[Aim of the exercise] Reproduce the listing from the line containing "Given: Open the Exportieren dropdown" through the line containing "Looking at the" as a numbered list, with blank lines and pictures omitted.

[Data for the task]
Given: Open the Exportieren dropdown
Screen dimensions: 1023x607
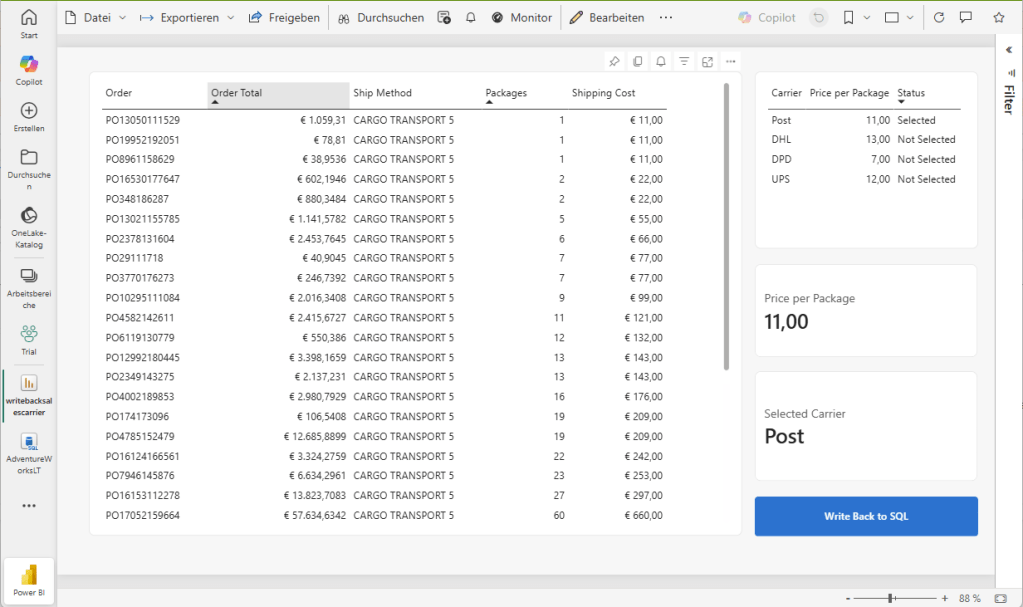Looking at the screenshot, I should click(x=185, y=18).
==
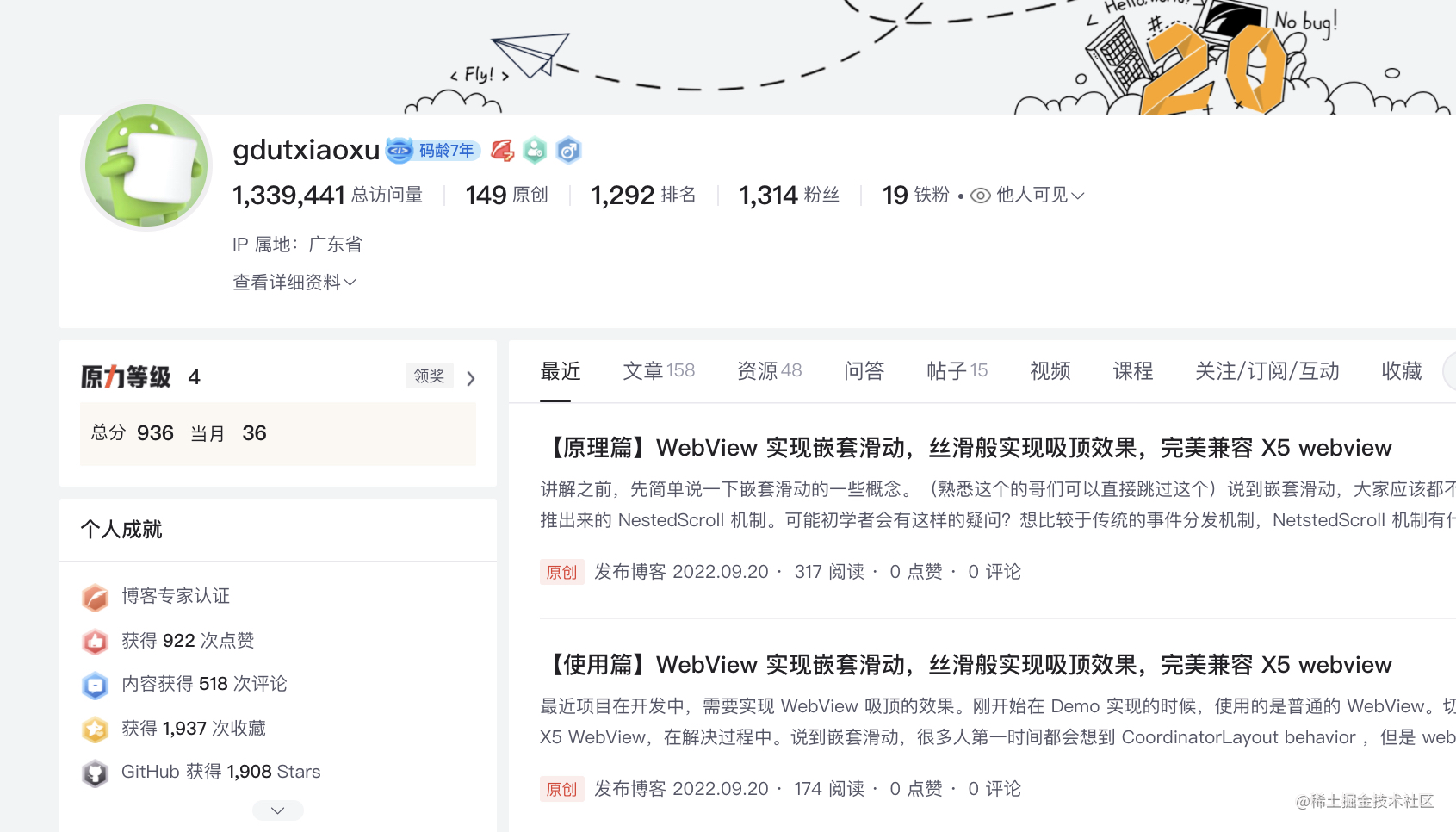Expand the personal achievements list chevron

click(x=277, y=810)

[Written solution]
1. Given: Open the Exportieren dropdown
2. Screen dimensions: 1023x607
3. Looking at the screenshot, I should click(x=185, y=18).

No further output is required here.